Acórdão nº 8597/2008-5 de Court of Appeal of Lisbon (Portugal), 27 de Janeiro de 2009
Magistrado Responsável | CARLOS ESPÍRITO SANTO |
Data da Resolução | 27 de Janeiro de 2009 |
Emissor | Court of Appeal of Lisbon (Portugal) |
TRIBUNAL DA RELAÇÃO DE LISBOA Proc. nº 8597/08-5 Acordam, em conferência, os juízes da 5ª Secção do Tribunal da Relação de Lisboa: * No âmbito do Proc.

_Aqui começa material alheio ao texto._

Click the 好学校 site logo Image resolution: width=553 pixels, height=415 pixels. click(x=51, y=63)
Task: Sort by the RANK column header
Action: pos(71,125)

Comum nº 675/04.1PFLSB-A, do 4º Juízo Criminal de Lisboa, 3ª Secção, foi proferido despacho a declarar a incompetência material/funcional do mesmo para proceder ao julgamento da causa e a determinar a remessa dos autos ao tribunal de Pequena Instância Criminal de Lisboa, considerando ferido de nulidade o despacho que havia declarado a inadmissibilidade da tramitação do processo mediante a forma especial abreviada e o seu seguimento nos moldes do processo comum.
Inconformado com tal despacho, recorreu o MP, formulando as seguintes conclusões: 1. Decidindo o JPIC a aplicação da disposição do artigo 391°-D do Código de Processo Penal, na redacção introduzida pela revisão de 2007, em processo que estava em curso sob a forma abreviada, à data do início de vigência dessa disposição, não tendo sido interposto recurso dessa decisão, constituiu-se caso julgado sobre essa questão; 2. Caso julgado que abrange a qualificação do vício de incumprimento do prazo de 90 dias aí previsto como nulidade insanável; 3. Decidindo o JPIC, em consequência desse vício, o reenvio do processo para a forma comum e não sendo interposto recurso desta decisão, constituiu-se caso julgado impeditivo do julgamento na forma abreviada; 4. Devendo o processo seguir a forma comum, a competência para a fase de julgamento pertence aos Juízos Criminais, por aplicação do artigo 100° da LOFTJ; 5. Desde que despacho judicial e do Ministério Público indiquem a forma de processo a seguir e ao arguido seja dado conhecimento dos factos que lhe são imputados, a forma que o processo vai seguir e se lhe dê conhecimento da faculdade de requerer instrução, é acto inútil a prolação de nova acusação no processo abreviado que é reenviado para processo comum; 6. A decisão recorrida, por erro de apreciação, violou o caso julgado formal constituído pela decisão do JPIC, não sujeita a recurso e já transitada: a. - Sobre a aplicabilidade do prazo de 90 dias estabelecido pela nova lei - artigo 391-D, CPP - aos processos abreviados pendentes à data do início da sua vigência; b. - Sobre a natureza do vício de incumprimento desse prazo; c. - Sobre a fixação da forma comum do processo; 7. A violação do caso julgado abarca a violação, por omissão de aplicação, da disposição do artigo 672°, n°. 1, do CPC, aplicável subsidiariamente em processo penal por força do artigo 4° do CPP; 8. E, ao declarar-se incompetente para o julgamento do processo, que deve seguir a forma comum, com fundamento nos segmentos de decisão violadores do caso julgado, violou a disposição estabelecida no citado artigo 100º da LOFTJ.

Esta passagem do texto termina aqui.